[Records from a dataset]
====
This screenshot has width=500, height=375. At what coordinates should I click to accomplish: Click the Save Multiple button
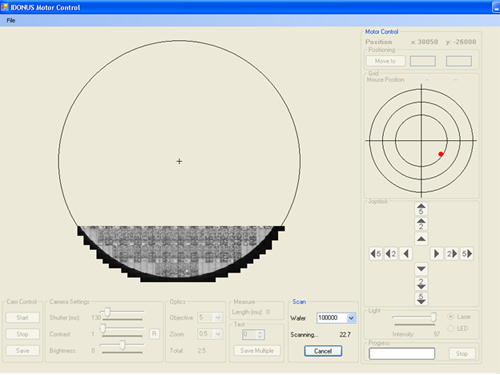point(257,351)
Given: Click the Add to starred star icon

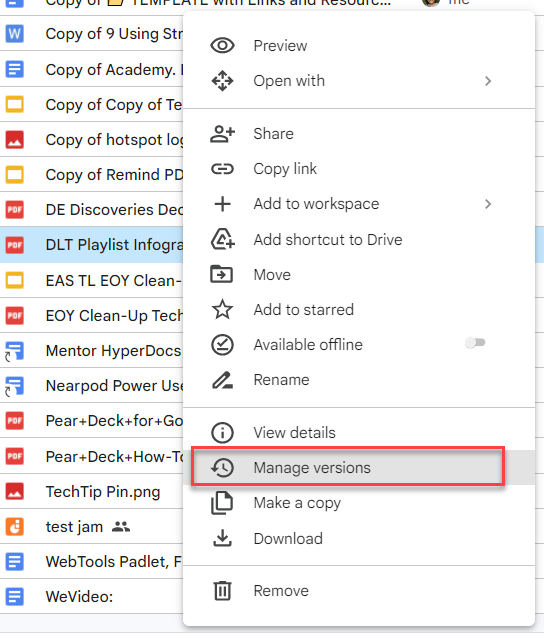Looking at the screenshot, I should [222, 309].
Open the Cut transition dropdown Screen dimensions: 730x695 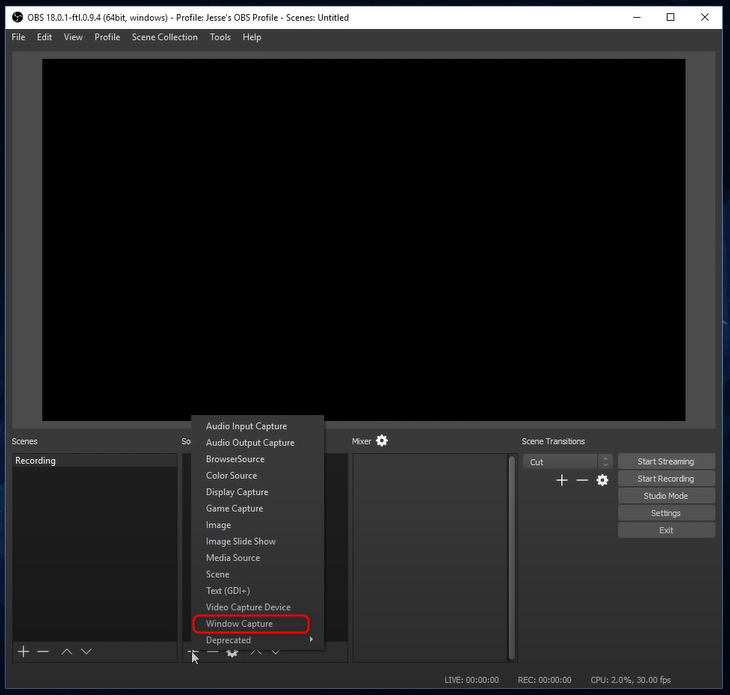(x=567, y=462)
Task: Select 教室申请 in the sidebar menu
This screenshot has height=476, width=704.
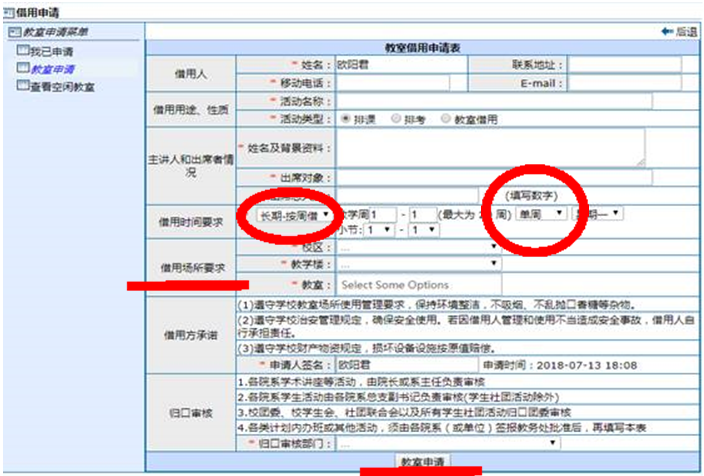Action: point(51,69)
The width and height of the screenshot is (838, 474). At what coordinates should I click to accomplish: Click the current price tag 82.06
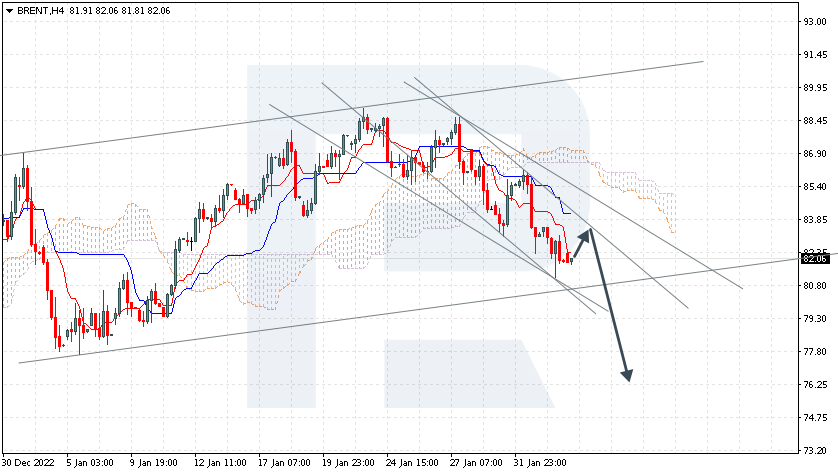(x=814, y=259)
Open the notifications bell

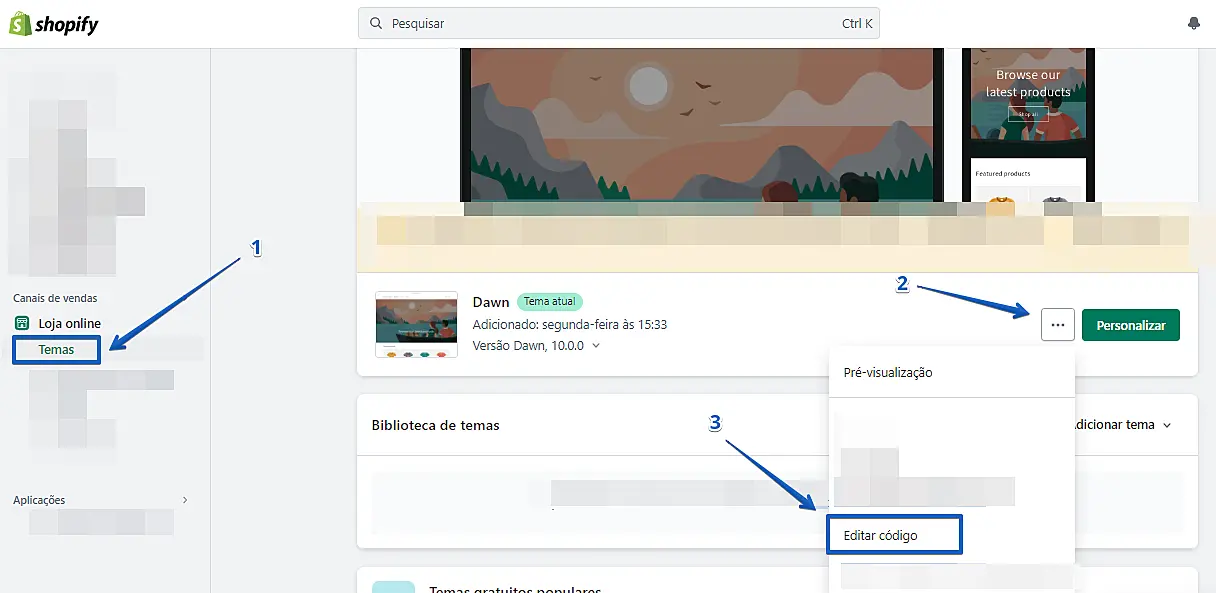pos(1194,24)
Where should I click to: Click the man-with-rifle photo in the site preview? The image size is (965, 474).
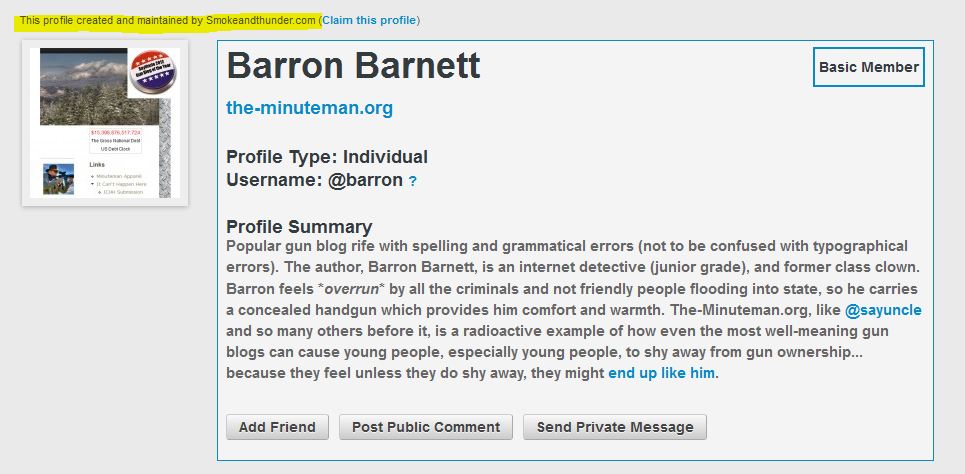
====
# PROBLEM STATEMENT
Your task is to repeat, word for word and with no picture, every line from the one that contains "The width and" through the last line of the data.

# FINAL ANSWER
The width and height of the screenshot is (838, 474). At what coordinates should I click to accomplish: Click the current price tag 82.06
(x=814, y=259)
Open the notifications bell

pos(1194,24)
Where should I click to: Click the man-with-rifle photo in the site preview? The image size is (965, 474).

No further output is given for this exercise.